Martin Beck, senior economic advisor to the EY ITEM Club, says: 

“September’s MPC meeting delivered a 9-0 vote in favour of keeping the Bank Rate unchanged. The vote on asset purchases saw Michael Saunders again voting to cut the target stock of asset purchases from the planned £895bn, effectively ending QE immediately. But, this time, he was joined by Dave Ramsden. As expected, the two new committee members, Huw Pill and Catherine Mann, followed the consensus position in both votes.

“The MPC maintained its guidance that it plans a “modest tightening” of monetary policy over the next few years. But it also thought that the case for this guidance had strengthened since August’s meeting. The committee responded to August’s higher-than-expected inflation outturn and stronger pipeline price pressures by raising its forecast for inflation in the near-term.
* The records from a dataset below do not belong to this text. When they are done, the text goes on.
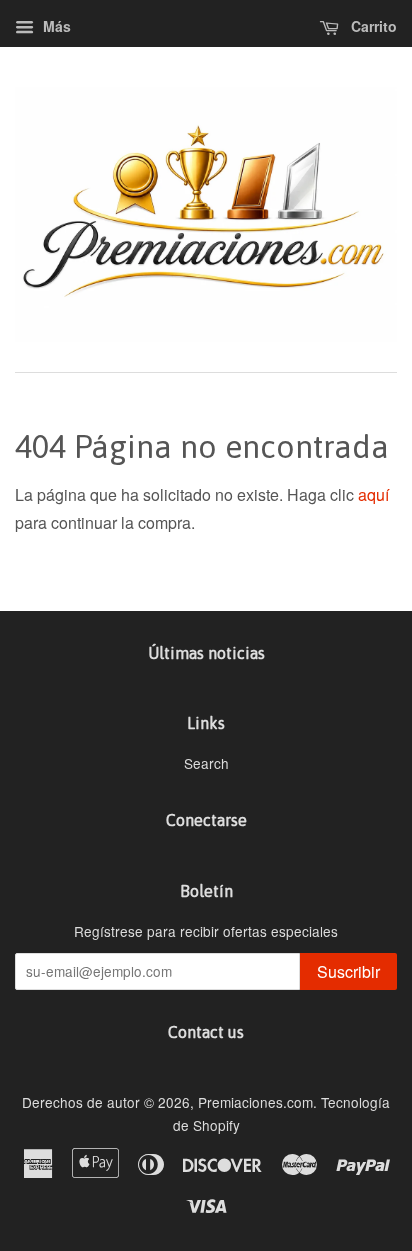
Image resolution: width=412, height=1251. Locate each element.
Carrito (372, 26)
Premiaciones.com (255, 1102)
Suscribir (348, 971)
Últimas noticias (206, 653)
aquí (373, 494)
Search (206, 763)
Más (55, 26)
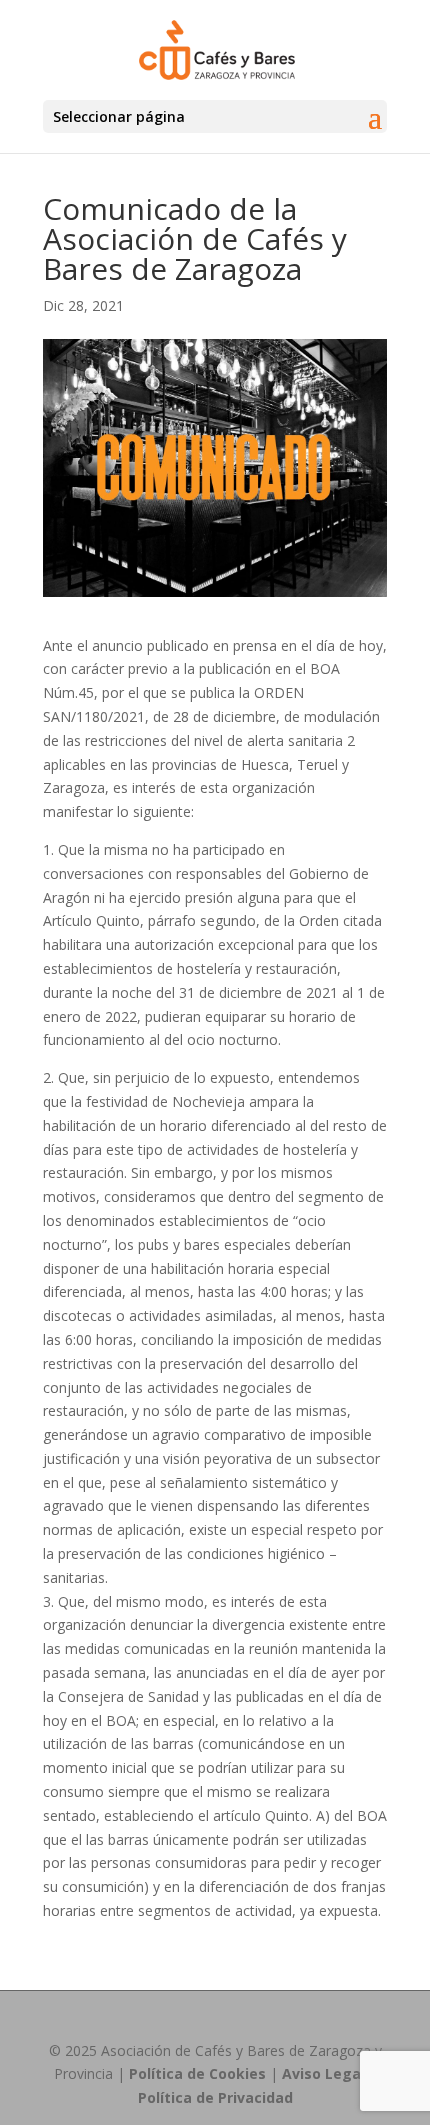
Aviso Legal (323, 2073)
It now expects the CPI measure to peak at “slightly above” 4% by the end of the year, up from 4% previously. 

“The MPC also acknowledged that supply-side pressures, such as component and labour shortages, have intensified since August’s meeting. The impact of these pressures on output is now seen as being “more persistent”. Inflation is predicted to remain above 4% until the middle of next year, falling back more slowly than the MPC expected in its last forecast. And the recent rise in gas prices is seen as “a significant upside risk” to inflation in 2022. The committee also took note of a rise in inflation expectations among the public in the latest survey evidence.
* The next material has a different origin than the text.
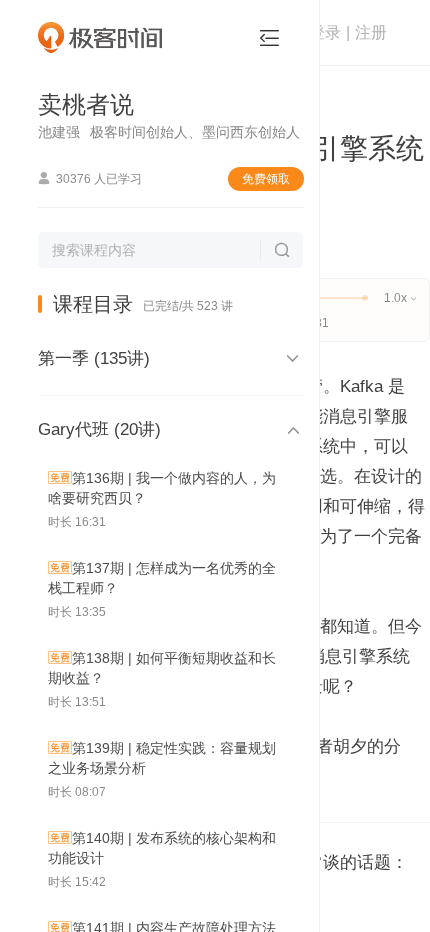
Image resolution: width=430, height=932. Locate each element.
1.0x (400, 298)
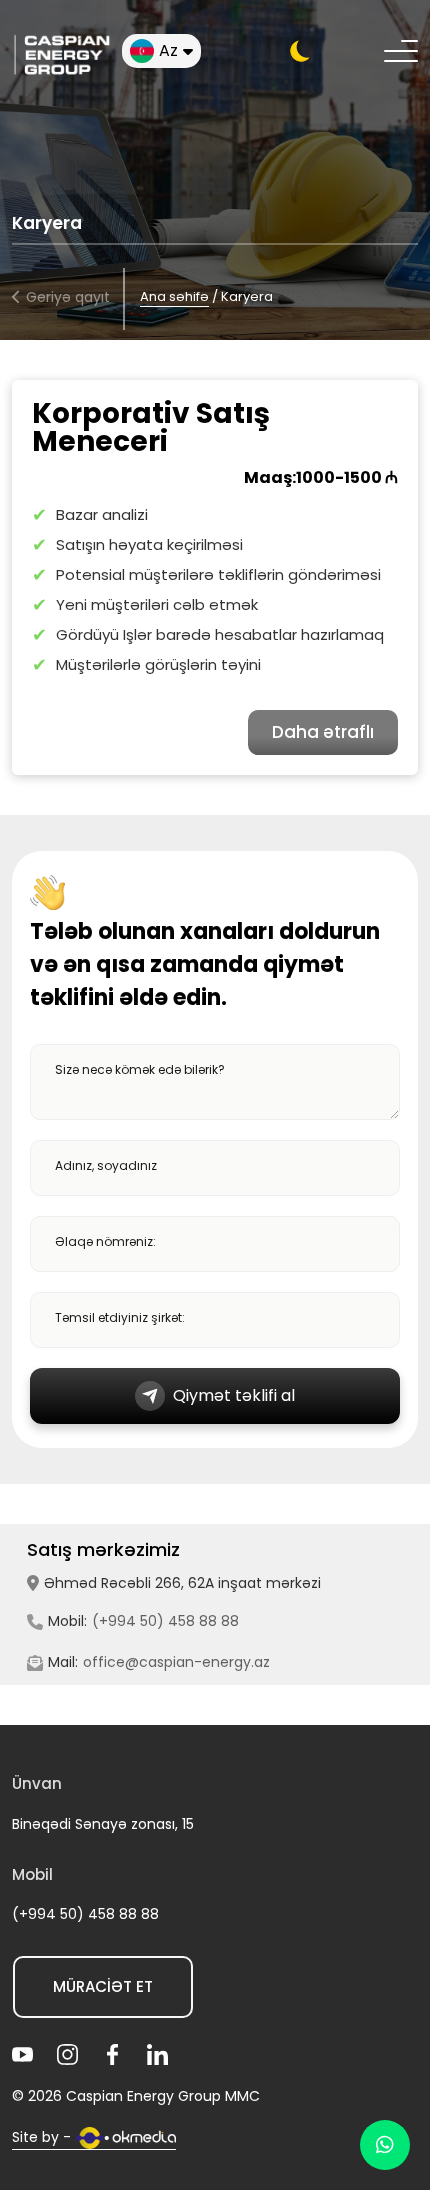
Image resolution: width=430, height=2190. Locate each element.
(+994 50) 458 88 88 (165, 1621)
“But these developments were balanced by other factors. The committee remains confident that inflation expectations are well anchored, noting that the rise in expectations in the Bank of England’s recent survey took them back only to the survey’s long-run average. It also stuck to the view that cost pressures from supply-side shortages and bottlenecks are likely to be transitory. And the softness of the economy in July, and evidence from some real time measures that activity growth remained fairly slow in August, offered further reason for taking a cautious approach. The MPC cut its forecast for GDP growth in the third quarter by almost 1%, reflecting a combination of problems with supply and a slower-than-expected recovery in demand for some services.
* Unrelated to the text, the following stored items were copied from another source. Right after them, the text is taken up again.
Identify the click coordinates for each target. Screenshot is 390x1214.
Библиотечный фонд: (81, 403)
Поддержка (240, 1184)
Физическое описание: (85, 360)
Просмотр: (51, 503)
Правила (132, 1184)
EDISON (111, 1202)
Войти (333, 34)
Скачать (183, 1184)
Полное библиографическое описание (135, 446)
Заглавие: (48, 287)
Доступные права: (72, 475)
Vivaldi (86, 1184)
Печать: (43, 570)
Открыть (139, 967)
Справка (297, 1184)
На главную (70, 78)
“Given recent developments, it wasn’t surprising that all members of the MPC agreed that the previous criteria for considering tighter policy – significant progress in eliminating spare capacity and achieving the 2% inflation target sustainably – were no longer useful. But all in all, the MPC seems content to continue with a ‘wait and see’ approach, biding its time to resolve uncertainty around the true size and persistence of supply-side constraints, the effect of the closure of the jobs furlough scheme on 30 September, and the path of the economic recovery. This implies no change in current policy settings for the time being, beyond existing plans to ease the amount of policy support. The Bank is already tapering its QE programme, and the expansion of the Bank’s balance sheet will end at the close of the year. The EY ITEM Club continues to expect no rise in Bank Rate until late 2022, when pandemic-driven distortions to inflation should have faded and the economy is securely back on the path to its pre-pandemic trajectory.”